On arrival in your Lordships’ House two years ago, I was given a mission statement by the Clerk of the Parliaments. Although I did not feel that he was altogether happy with the expression “mission statement”, the contents of the document were, as you would expect, clear and cogent. The statement and the helpful talks about the way in which the House of Lords worked helped me and a number of other new Members to get to grips with the potentially rather mystifying ways in which your Lordships’ House proceeds. One thing that struck me particularly about those procedures was their essential fairness to all Peers in the sense that any Peer of any party, or none, could become involved in any issue and there was not the customary crush of seniority which besets so many institutions.

That brings me to one of the three short points that I should like to make. Although I understand well why the suggestions for a Back-Bench committee have been well received—I have been greatly reassured by some of the comments during the debate this afternoon—I have some slight reservations in the sense that those who may not be on the committee, or who may not have the ear of the committee, may feel the danger that they are being excluded, even if it is only a perception. Those who are not particularly keen on being organised may feel a little unease about that. I hope that those fears can be allayed in due course.

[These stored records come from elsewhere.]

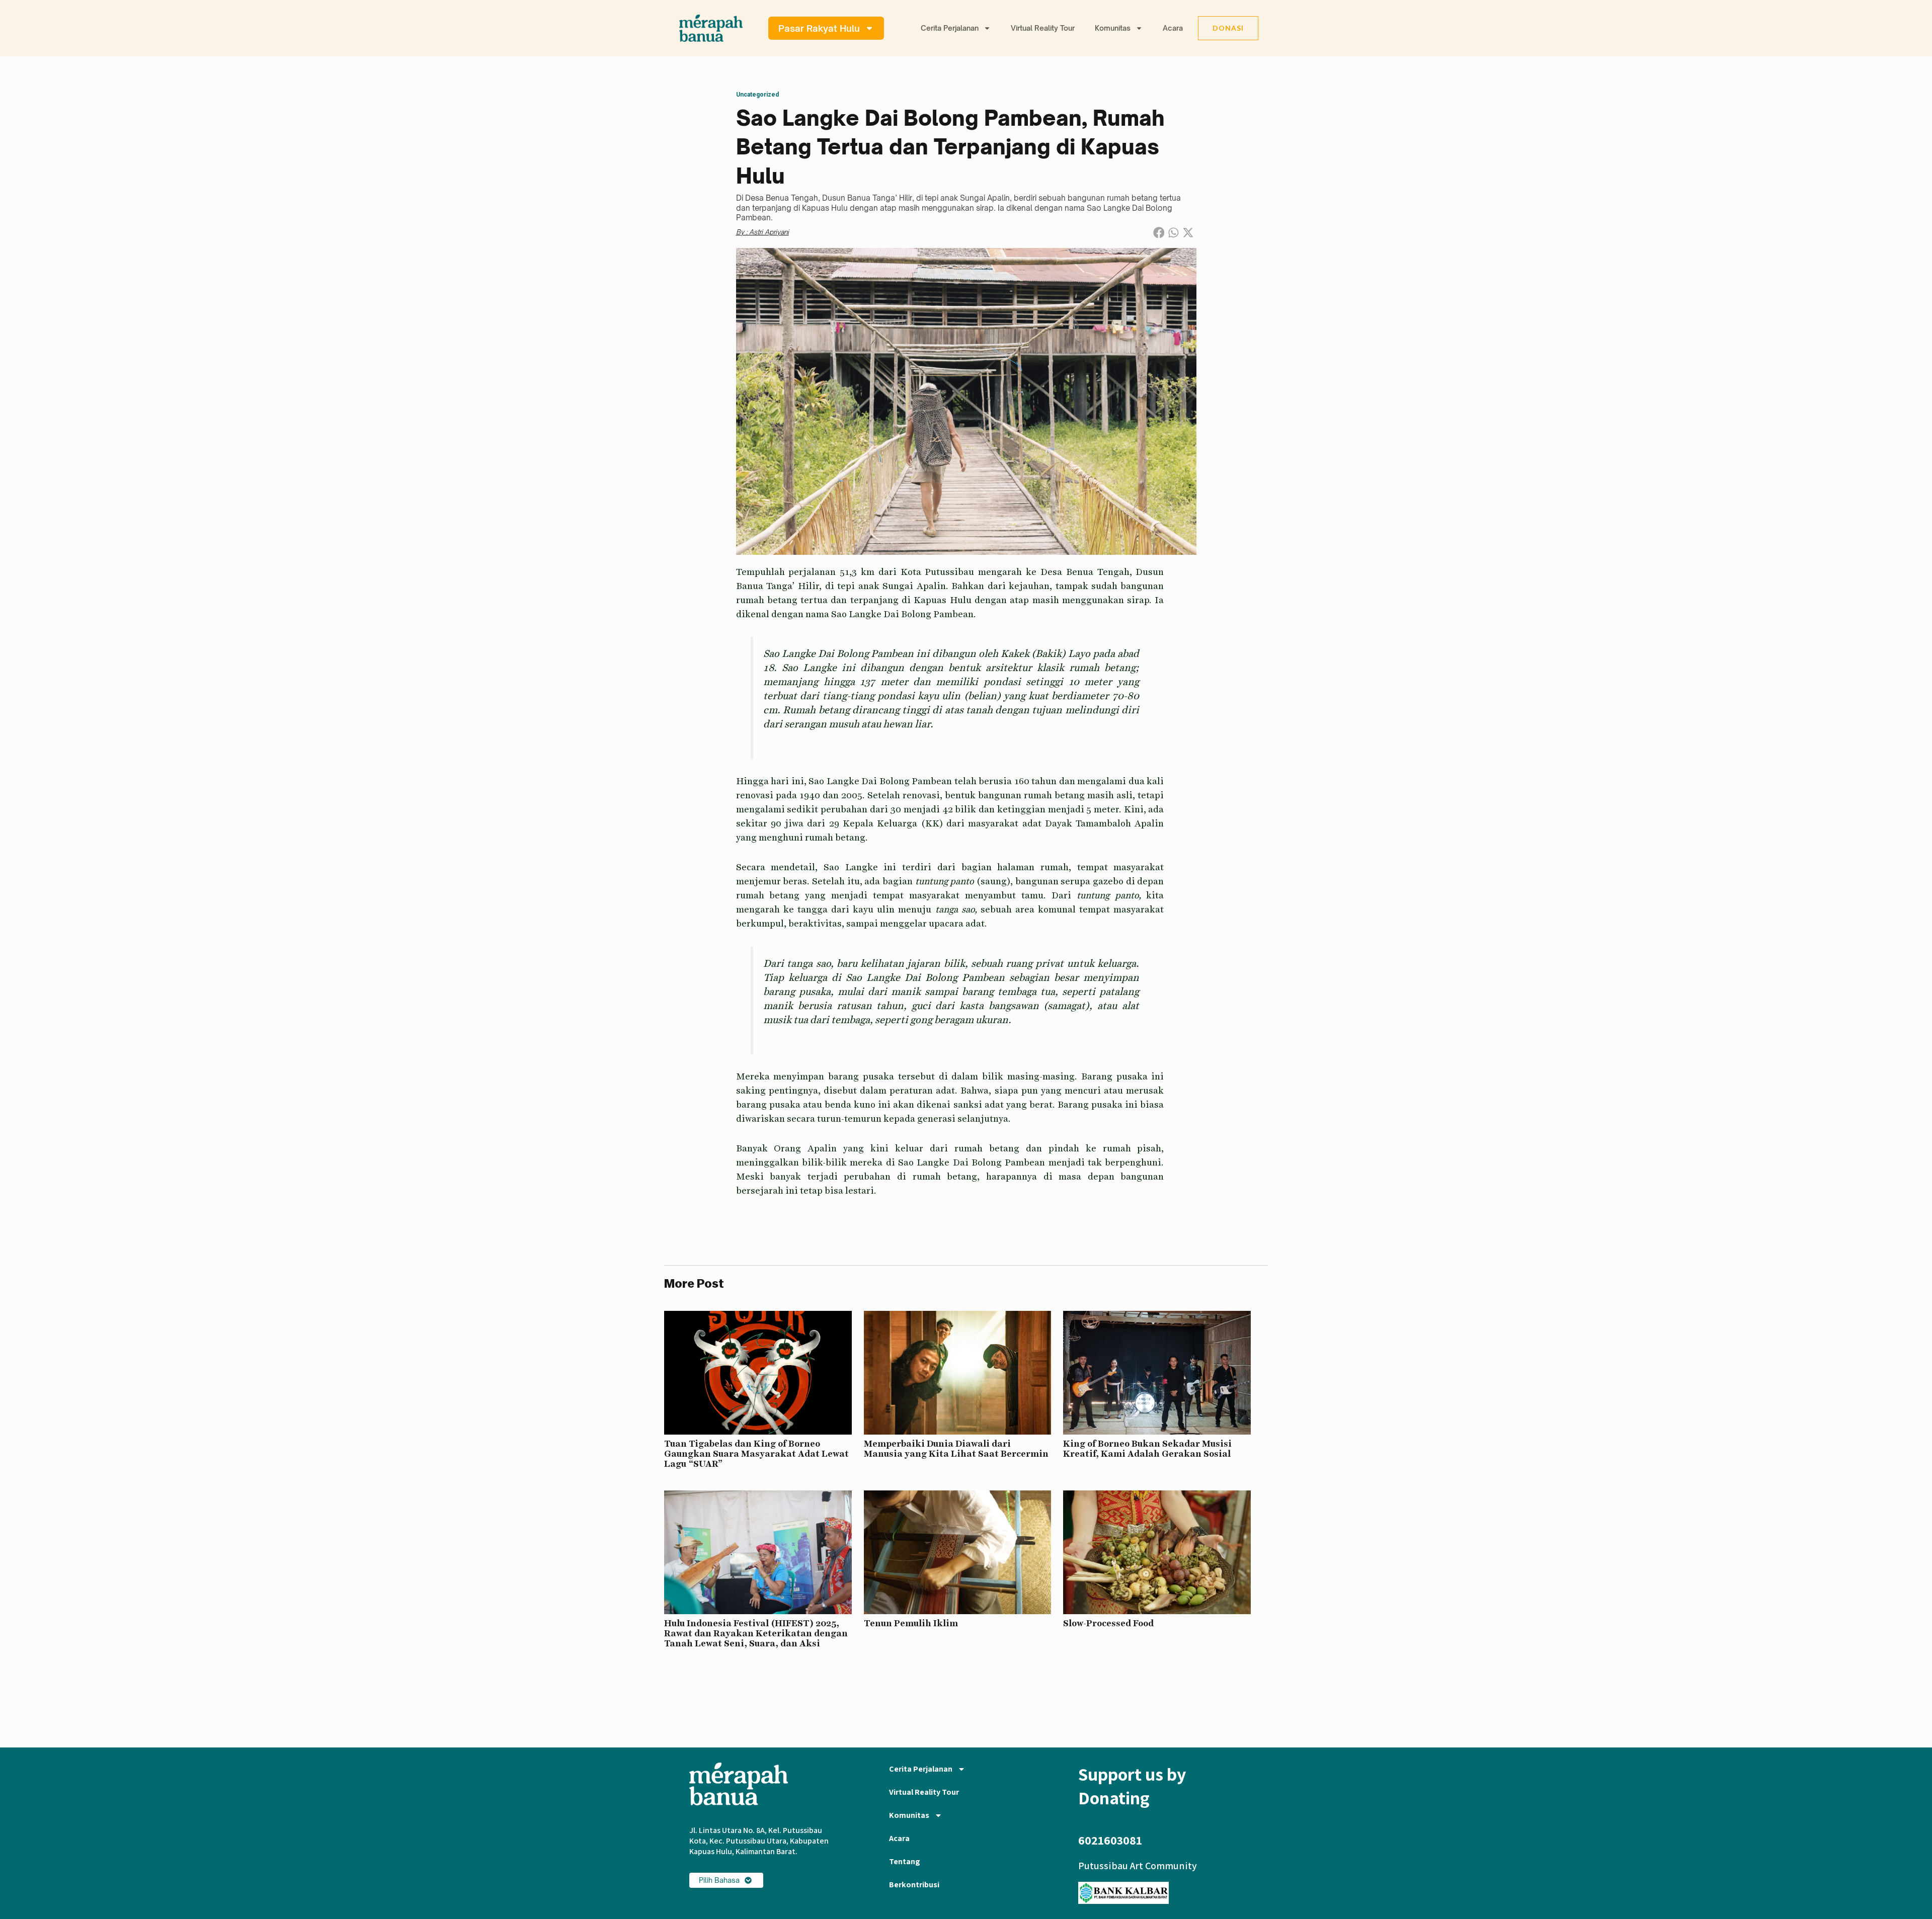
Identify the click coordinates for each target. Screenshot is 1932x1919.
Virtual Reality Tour (1043, 28)
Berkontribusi (914, 1884)
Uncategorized (757, 94)
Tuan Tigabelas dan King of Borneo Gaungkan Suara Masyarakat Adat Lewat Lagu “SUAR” (756, 1453)
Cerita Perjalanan (950, 28)
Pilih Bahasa (719, 1880)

My second point relates to Third Reading, and here I very much echo what my noble friend Lady Seccombe said. As a lawyer, of course, I look to the rules and the practice deviates very considerably from the Companion in terms of Third Reading. It is noticeable that speeches are lengthy and if one wishes to respond to a speech that has gone on for 10 minutes it is difficult to do that in one minute, so speeches proliferate. The result is that some quite valuable votes do not get taken, and there is some arbitrariness about the ones that are taken. I hope that there can be a self-denying ordinance about this, if nothing else.

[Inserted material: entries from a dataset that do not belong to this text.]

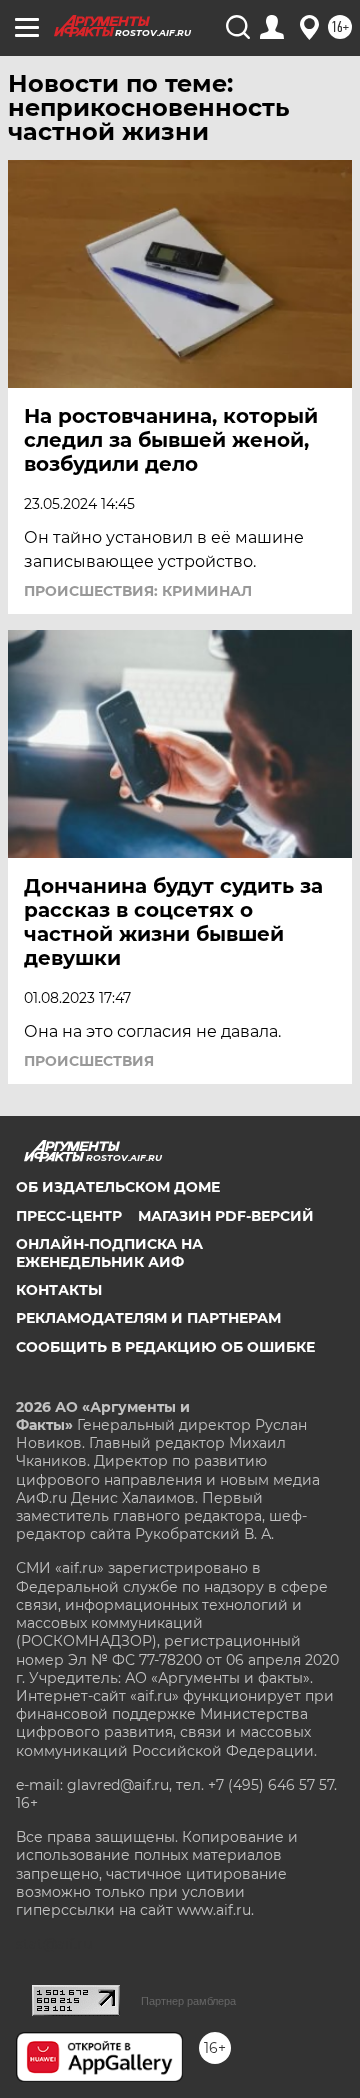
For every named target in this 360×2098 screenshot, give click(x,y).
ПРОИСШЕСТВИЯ (89, 1061)
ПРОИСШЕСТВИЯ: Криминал (138, 591)
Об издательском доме (118, 1187)
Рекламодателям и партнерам (148, 1318)
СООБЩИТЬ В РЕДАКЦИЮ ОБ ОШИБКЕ (165, 1347)
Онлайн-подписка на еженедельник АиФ (109, 1253)
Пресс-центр (69, 1216)
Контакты (59, 1290)
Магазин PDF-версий (226, 1216)
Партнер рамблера (188, 2001)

I hope that my third and final point will not be regarded as one of special pleading. It relates to expertise. It is axiomatic that your Lordships’ House is a House of experts with a pretty thick veneer of expertise. It struck me how genuinely diverse the House is; there is no such thing as a typical Peer. However I put in a plea for current expertise. The accumulation of wisdom is extremely important, but there is something to be said for being able to report from the front. As a barrister, I am particularly aware of the many distinguished lawyers who decorate this House and who keep up to date with relevant developments. I regret that we will no longer have in the House former Law Lords and former Supreme Court judges. Those of us still in practice are aware of the everyday issues and can bring something valuable to debates. I, as a veteran, like the noble Lord, Lord Ramsbotham, of the LASPO debates, would sometimes have welcomed others who were constantly dealing with the sort of issues that your Lordships’ House had to wrestle with in that very long and difficult Bill. I hope that whatever changes are made in your Lordships’ House, the practices of the House will enable those of us who wish to maintain current practice but nevertheless contribute to debates to do so.